** Records to use follows **

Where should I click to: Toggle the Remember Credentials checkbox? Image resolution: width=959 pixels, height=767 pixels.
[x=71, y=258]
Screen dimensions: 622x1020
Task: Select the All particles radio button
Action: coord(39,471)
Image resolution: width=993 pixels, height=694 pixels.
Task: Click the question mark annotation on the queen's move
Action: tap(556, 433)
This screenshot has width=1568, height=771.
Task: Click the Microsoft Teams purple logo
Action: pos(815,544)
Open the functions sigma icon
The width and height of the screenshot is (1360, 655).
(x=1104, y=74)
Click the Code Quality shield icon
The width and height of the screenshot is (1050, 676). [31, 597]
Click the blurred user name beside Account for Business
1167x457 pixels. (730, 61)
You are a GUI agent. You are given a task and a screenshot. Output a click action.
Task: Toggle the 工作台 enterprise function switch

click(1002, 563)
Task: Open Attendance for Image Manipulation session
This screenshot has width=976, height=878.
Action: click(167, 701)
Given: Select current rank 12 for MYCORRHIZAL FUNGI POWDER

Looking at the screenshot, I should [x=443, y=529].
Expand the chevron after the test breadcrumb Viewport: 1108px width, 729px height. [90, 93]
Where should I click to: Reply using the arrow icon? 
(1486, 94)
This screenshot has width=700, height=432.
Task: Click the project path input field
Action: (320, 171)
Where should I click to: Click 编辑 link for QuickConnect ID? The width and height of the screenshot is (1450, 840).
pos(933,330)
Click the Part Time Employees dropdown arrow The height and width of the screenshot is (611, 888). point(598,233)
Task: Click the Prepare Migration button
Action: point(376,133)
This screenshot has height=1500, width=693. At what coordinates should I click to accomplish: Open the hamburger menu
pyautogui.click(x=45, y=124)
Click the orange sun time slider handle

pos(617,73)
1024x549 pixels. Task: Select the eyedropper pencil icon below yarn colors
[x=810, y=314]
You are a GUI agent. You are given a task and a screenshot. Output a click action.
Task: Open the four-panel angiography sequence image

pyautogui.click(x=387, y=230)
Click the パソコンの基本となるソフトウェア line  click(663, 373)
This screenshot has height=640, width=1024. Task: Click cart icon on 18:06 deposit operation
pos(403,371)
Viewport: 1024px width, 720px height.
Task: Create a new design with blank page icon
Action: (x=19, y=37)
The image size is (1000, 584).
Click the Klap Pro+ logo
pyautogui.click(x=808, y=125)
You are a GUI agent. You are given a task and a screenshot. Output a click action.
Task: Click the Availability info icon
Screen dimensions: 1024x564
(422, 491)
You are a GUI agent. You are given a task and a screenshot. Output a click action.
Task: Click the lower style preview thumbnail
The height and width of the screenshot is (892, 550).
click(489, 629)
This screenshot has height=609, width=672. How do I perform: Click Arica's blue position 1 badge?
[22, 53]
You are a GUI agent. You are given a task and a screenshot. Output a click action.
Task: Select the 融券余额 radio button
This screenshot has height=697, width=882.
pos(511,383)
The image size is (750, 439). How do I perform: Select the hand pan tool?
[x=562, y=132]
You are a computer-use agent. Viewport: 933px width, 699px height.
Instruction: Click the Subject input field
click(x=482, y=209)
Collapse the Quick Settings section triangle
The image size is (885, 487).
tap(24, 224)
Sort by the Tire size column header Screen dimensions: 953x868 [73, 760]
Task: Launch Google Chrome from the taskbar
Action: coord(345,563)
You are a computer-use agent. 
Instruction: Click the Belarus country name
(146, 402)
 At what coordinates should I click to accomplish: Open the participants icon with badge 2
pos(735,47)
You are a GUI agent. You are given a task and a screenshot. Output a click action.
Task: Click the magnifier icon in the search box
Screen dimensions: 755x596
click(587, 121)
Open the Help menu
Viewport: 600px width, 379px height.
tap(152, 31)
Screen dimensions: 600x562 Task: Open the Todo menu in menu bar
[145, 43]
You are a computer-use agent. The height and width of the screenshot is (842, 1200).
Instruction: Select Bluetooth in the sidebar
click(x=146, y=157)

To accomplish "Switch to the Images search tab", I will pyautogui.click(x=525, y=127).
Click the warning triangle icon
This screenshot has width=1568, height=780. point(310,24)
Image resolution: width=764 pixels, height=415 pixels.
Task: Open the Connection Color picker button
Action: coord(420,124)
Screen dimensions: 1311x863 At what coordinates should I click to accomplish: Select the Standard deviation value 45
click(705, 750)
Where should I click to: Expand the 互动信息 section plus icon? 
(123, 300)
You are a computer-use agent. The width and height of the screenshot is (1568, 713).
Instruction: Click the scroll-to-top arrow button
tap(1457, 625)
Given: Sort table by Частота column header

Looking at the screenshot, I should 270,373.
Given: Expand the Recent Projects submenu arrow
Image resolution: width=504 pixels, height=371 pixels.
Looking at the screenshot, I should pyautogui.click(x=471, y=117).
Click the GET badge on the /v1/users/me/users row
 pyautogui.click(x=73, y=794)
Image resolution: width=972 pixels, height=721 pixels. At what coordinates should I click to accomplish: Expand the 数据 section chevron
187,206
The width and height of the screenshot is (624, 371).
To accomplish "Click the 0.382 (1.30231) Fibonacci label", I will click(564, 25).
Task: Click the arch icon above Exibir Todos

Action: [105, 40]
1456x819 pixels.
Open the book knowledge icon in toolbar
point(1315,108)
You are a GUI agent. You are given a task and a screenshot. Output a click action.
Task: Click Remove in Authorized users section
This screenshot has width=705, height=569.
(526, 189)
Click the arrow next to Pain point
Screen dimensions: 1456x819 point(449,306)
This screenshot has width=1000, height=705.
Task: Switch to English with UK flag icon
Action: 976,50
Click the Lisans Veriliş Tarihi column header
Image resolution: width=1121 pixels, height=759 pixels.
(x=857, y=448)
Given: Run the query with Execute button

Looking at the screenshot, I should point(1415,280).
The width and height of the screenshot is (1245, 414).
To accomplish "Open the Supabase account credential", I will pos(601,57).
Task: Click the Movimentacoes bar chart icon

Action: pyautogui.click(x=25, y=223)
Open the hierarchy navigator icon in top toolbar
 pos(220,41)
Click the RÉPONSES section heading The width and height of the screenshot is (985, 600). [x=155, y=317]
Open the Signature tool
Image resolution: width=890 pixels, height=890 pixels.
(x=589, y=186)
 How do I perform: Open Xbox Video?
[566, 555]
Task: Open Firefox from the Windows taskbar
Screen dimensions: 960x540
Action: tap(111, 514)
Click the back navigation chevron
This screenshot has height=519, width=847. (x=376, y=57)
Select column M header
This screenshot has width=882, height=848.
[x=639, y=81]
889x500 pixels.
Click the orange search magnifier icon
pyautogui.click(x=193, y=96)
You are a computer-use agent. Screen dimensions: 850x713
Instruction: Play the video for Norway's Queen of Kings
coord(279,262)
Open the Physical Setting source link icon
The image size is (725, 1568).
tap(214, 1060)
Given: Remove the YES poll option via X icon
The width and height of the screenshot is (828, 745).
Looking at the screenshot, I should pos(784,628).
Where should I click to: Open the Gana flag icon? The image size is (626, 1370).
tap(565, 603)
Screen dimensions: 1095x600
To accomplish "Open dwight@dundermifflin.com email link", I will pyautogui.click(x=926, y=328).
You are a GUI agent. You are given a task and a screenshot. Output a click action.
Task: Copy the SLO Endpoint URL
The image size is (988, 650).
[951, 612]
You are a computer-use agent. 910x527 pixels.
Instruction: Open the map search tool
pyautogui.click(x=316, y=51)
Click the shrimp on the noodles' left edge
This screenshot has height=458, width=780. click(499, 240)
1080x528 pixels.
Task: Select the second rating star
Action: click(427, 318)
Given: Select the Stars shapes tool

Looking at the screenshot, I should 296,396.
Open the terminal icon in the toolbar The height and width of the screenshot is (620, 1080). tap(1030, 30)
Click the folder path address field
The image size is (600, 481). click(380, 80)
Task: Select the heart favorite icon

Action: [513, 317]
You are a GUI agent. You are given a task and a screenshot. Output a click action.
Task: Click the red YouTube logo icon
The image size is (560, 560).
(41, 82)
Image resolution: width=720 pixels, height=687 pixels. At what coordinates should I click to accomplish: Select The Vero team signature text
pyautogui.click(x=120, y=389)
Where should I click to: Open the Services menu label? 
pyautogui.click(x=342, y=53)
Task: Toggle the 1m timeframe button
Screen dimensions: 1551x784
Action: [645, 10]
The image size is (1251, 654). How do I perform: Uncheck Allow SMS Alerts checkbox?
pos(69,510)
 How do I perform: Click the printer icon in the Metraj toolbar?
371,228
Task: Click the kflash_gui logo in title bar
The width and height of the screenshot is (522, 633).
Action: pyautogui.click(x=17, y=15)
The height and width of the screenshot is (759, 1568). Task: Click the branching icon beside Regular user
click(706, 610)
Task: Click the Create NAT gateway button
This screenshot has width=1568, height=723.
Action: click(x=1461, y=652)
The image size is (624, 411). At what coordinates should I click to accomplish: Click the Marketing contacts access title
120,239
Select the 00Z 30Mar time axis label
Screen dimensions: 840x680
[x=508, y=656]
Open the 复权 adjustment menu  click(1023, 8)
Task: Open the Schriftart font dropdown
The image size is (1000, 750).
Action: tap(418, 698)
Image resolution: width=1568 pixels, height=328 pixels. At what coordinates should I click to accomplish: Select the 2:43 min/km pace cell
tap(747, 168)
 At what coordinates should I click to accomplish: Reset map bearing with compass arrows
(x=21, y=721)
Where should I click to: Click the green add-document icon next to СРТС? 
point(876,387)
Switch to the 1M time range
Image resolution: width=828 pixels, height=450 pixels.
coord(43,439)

** End of Records to use **

• [Requirement]:
Only lines with the word "Remove" belong in the answer; copy each of them from the material above.

• [Task solution]:
Task: Click Remove in Authorized users section
Given: Remove the YES poll option via X icon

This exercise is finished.